Biochemistry with Olivia: Control of Eukaryotic Gene Expression
Gene expression controls which genes will be transcribed and translated into proteins in a particular cell. This plays a vital role in cell differentiation during development of an embryo and in cell differentiation and activity during an organism’s life. Gene expression is controlled at multiple different levels:
- Chromatin packaging and histone modification
- Transcriptional control (RNA polymerase binding and transcription factors)

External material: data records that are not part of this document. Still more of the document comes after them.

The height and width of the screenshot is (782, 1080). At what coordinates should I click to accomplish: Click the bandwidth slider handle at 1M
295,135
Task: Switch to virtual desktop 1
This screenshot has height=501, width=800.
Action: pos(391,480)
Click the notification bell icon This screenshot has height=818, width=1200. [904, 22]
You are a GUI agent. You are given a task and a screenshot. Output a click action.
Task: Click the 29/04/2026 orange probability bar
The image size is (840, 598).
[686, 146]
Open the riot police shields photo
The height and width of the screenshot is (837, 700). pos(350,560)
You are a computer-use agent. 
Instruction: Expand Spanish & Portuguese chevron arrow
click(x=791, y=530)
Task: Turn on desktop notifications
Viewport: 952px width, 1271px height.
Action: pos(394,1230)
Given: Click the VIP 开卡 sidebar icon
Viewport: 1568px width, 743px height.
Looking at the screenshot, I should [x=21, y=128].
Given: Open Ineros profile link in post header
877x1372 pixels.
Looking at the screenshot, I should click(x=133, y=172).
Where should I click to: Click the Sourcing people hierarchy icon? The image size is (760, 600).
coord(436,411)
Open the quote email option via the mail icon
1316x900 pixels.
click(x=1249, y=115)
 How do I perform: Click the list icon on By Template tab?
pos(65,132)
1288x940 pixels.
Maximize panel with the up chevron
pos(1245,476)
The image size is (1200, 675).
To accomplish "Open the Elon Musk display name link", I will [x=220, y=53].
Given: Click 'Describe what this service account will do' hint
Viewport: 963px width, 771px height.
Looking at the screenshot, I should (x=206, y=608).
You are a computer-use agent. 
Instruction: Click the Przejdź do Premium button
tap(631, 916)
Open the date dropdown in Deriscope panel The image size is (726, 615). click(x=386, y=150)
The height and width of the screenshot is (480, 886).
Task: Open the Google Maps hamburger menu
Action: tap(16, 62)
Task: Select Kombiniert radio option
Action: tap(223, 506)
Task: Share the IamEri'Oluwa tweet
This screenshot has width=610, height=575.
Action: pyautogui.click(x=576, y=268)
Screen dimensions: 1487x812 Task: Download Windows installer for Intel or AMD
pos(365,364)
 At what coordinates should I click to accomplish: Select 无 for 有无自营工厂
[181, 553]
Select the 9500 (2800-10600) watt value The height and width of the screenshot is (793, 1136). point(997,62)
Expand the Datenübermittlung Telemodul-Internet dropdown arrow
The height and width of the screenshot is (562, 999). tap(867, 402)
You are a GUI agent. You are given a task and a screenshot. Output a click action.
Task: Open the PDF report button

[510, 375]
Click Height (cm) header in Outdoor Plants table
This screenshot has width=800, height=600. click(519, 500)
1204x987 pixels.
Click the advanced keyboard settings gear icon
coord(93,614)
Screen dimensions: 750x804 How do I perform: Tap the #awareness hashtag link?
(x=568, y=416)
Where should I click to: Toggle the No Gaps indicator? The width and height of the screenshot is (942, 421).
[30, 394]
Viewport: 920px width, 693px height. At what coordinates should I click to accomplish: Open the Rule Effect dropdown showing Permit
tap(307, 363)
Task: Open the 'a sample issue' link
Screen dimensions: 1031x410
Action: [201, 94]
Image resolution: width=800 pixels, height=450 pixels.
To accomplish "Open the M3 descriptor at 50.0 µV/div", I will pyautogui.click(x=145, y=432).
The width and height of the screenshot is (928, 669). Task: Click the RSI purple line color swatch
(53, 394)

- RNA processing (alternate splicing)
- RNA transport and localisation
- Translation control
- Protein activity control
Part 1: Chromatin packaging

Chromatin is the name given to the highly condensed combination of DNA and histone proteins, the form in which all DNA exists except during DNA replication and transcription. The negatively charged DNA strands undergo supercoiling and wrap themselves round the positively charged histone proteins and then condense further to form chromatin. Histones are highly positively charged due to 1/4 of all their amino acid residues being either arginine or lysine, both of which are positively charged. Chromatin has repeating structures known as nucleosomes- each nucleosome consists of a 200bp length of DNA wrapped around eight histones- two copies of four histone proteins: H2A, H2B, H3 and H4. H1 is structurally different from the other four histones and is involved in binding to the ‘linker DNA’- the DNA between each nucleosome complex.

There are two types of chromatin found in cells- euchromatin and heterochromatin.
- Euchromatin- 90% of DNA in a cell is in this form during interphase. Euchromatin is less densely packed than heterochromatin and exists in either an ‘active’ or ‘inactive’ form. The active form can be transcribed while the inactive form cannot although euchromatin can easily be converted between active and inactive forms.
- Heterochromatin- 10% of DNA is in this form during interphase. Heterochromatin is highly condensed and cannot be transcribed. Thi is useful as cell differentiation depends on some genes being expressed while others are not. Heterochromatin is a more stable form than euchromatin.
[to be continued in part 2… sometime in the vaguely near future]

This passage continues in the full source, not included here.